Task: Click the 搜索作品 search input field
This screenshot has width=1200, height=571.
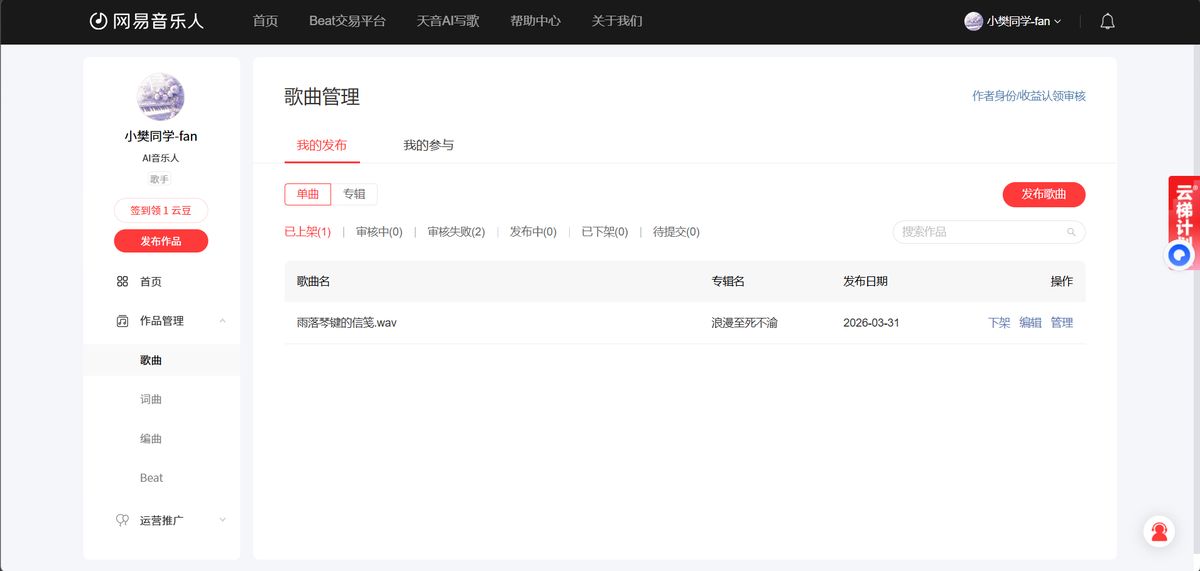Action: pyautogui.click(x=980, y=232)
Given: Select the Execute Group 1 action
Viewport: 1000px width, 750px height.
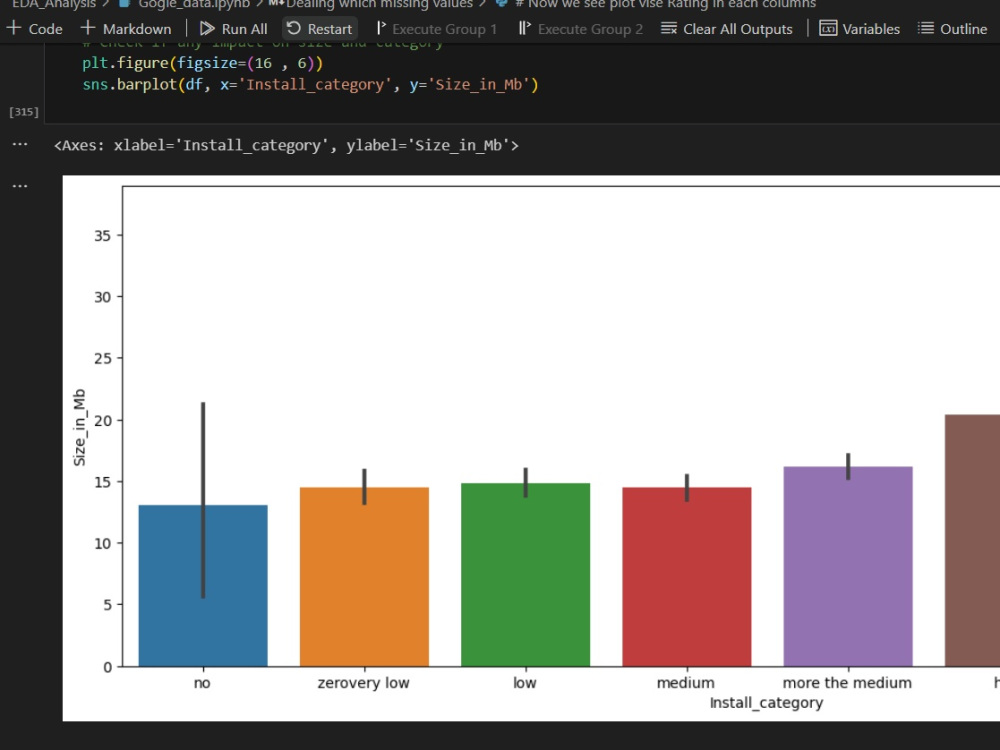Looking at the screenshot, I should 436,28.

★ ★ ★ ★ ★

[Problem to work on]:
Each entry above is to be written out exactly. The pictures stay out.

[Worked solution]:
Task: Click the 搜索作品 search input field
This screenshot has width=1200, height=571.
Action: pyautogui.click(x=980, y=232)
Given: Select the Execute Group 1 action
Viewport: 1000px width, 750px height.
Looking at the screenshot, I should 436,28.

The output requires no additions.